Data records
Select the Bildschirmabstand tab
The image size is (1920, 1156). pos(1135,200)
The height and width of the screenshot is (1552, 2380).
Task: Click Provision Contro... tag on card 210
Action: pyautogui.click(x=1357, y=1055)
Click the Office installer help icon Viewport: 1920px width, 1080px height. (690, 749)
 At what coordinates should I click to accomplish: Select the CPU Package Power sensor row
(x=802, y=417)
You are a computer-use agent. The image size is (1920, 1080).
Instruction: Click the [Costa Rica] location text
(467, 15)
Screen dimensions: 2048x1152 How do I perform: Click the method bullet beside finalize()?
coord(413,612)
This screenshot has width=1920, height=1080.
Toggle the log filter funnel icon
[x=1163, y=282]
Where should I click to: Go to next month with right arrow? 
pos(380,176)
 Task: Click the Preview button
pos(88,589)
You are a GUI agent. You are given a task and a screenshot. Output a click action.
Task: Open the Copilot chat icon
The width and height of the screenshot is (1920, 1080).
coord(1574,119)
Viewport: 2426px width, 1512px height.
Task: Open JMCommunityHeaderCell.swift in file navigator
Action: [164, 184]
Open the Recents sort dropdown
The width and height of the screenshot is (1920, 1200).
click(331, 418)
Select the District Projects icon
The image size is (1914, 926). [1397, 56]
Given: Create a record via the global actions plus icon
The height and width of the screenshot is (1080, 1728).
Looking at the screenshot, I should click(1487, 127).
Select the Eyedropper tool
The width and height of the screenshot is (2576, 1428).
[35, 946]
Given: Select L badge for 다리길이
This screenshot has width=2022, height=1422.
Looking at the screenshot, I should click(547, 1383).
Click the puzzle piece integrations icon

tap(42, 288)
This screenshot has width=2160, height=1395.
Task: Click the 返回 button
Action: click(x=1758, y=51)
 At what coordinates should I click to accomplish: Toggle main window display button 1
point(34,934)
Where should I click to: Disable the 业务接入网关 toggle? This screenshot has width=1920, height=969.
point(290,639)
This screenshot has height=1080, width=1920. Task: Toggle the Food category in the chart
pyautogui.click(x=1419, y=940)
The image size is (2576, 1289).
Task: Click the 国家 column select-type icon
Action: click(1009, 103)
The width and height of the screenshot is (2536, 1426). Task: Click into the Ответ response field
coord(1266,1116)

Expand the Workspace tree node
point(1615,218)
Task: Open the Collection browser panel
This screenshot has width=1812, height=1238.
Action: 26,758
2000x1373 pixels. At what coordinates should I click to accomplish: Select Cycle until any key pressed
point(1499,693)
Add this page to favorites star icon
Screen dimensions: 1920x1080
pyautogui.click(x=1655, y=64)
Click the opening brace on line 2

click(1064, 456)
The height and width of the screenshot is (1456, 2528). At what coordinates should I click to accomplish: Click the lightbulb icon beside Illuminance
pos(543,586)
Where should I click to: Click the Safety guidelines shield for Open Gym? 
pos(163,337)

How to complete this task
After locating the line that contains "Click the puzzle piece integrations icon", output it and the remaining lines of the material above, exactly as they read.

Result for this task
Click the puzzle piece integrations icon

tap(42, 288)
This screenshot has width=2160, height=1395.
Task: Click the 返回 button
Action: click(x=1758, y=51)
 At what coordinates should I click to accomplish: Toggle main window display button 1
point(34,934)
Where should I click to: Disable the 业务接入网关 toggle? This screenshot has width=1920, height=969.
point(290,639)
This screenshot has height=1080, width=1920. Task: Toggle the Food category in the chart
pyautogui.click(x=1419, y=940)
The image size is (2576, 1289).
Task: Click the 国家 column select-type icon
Action: click(1009, 103)
The width and height of the screenshot is (2536, 1426). Task: Click into the Ответ response field
coord(1266,1116)

Expand the Workspace tree node
point(1615,218)
Task: Open the Collection browser panel
This screenshot has width=1812, height=1238.
Action: 26,758
2000x1373 pixels. At what coordinates should I click to accomplish: Select Cycle until any key pressed
point(1499,693)
Add this page to favorites star icon
Screen dimensions: 1920x1080
pyautogui.click(x=1655, y=64)
Click the opening brace on line 2

click(1064, 456)
The height and width of the screenshot is (1456, 2528). At what coordinates should I click to accomplish: Click the lightbulb icon beside Illuminance
pos(543,586)
Where should I click to: Click the Safety guidelines shield for Open Gym? 
pos(163,337)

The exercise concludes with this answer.